> **Task requirements**:
Word for word, repeat all of the entries.

_____

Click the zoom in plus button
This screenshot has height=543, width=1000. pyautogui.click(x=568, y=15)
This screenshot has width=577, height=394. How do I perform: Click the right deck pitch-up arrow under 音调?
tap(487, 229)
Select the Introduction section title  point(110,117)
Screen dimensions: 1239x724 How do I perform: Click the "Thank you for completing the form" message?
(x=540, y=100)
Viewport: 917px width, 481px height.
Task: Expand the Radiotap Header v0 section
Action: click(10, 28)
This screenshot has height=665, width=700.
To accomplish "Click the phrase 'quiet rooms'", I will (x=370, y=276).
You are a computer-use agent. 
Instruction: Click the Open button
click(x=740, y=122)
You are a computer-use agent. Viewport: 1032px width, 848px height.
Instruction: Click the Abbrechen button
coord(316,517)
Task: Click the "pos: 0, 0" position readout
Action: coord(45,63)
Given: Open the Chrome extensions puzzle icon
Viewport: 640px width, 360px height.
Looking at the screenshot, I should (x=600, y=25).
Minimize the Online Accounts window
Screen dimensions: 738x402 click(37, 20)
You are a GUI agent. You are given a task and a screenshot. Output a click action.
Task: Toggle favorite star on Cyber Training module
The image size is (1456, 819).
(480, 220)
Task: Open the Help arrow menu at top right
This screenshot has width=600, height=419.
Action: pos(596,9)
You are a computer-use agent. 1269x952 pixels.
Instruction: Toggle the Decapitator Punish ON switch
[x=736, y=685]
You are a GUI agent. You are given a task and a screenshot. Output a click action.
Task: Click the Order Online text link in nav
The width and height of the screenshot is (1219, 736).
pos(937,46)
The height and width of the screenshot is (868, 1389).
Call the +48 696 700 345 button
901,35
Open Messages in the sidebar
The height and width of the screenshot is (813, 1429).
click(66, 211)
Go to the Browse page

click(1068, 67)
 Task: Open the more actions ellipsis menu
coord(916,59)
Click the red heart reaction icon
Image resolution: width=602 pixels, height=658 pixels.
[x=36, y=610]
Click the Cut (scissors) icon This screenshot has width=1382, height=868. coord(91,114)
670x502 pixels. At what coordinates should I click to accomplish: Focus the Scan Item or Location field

_____

> **Task answer**:
Click the zoom in plus button
This screenshot has height=543, width=1000. pyautogui.click(x=568, y=15)
This screenshot has width=577, height=394. How do I perform: Click the right deck pitch-up arrow under 音调?
tap(487, 229)
Select the Introduction section title  point(110,117)
Screen dimensions: 1239x724 How do I perform: Click the "Thank you for completing the form" message?
(x=540, y=100)
Viewport: 917px width, 481px height.
Task: Expand the Radiotap Header v0 section
Action: click(10, 28)
This screenshot has height=665, width=700.
To accomplish "Click the phrase 'quiet rooms'", I will (x=370, y=276).
You are a computer-use agent. 
Instruction: Click the Open button
click(x=740, y=122)
You are a computer-use agent. Viewport: 1032px width, 848px height.
Instruction: Click the Abbrechen button
coord(316,517)
Task: Click the "pos: 0, 0" position readout
Action: coord(45,63)
Given: Open the Chrome extensions puzzle icon
Viewport: 640px width, 360px height.
Looking at the screenshot, I should (x=600, y=25).
Minimize the Online Accounts window
Screen dimensions: 738x402 click(37, 20)
You are a GUI agent. You are given a task and a screenshot. Output a click action.
Task: Toggle favorite star on Cyber Training module
The image size is (1456, 819).
(480, 220)
Task: Open the Help arrow menu at top right
This screenshot has width=600, height=419.
Action: pos(596,9)
You are a computer-use agent. 1269x952 pixels.
Instruction: Toggle the Decapitator Punish ON switch
[x=736, y=685]
You are a GUI agent. You are given a task and a screenshot. Output a click action.
Task: Click the Order Online text link in nav
The width and height of the screenshot is (1219, 736).
pos(937,46)
The height and width of the screenshot is (868, 1389).
Call the +48 696 700 345 button
901,35
Open Messages in the sidebar
The height and width of the screenshot is (813, 1429).
click(66, 211)
Go to the Browse page

click(1068, 67)
 Task: Open the more actions ellipsis menu
coord(916,59)
Click the red heart reaction icon
Image resolution: width=602 pixels, height=658 pixels.
[x=36, y=610]
Click the Cut (scissors) icon This screenshot has width=1382, height=868. coord(91,114)
670x502 pixels. At what coordinates should I click to accomplish: Focus the Scan Item or Location field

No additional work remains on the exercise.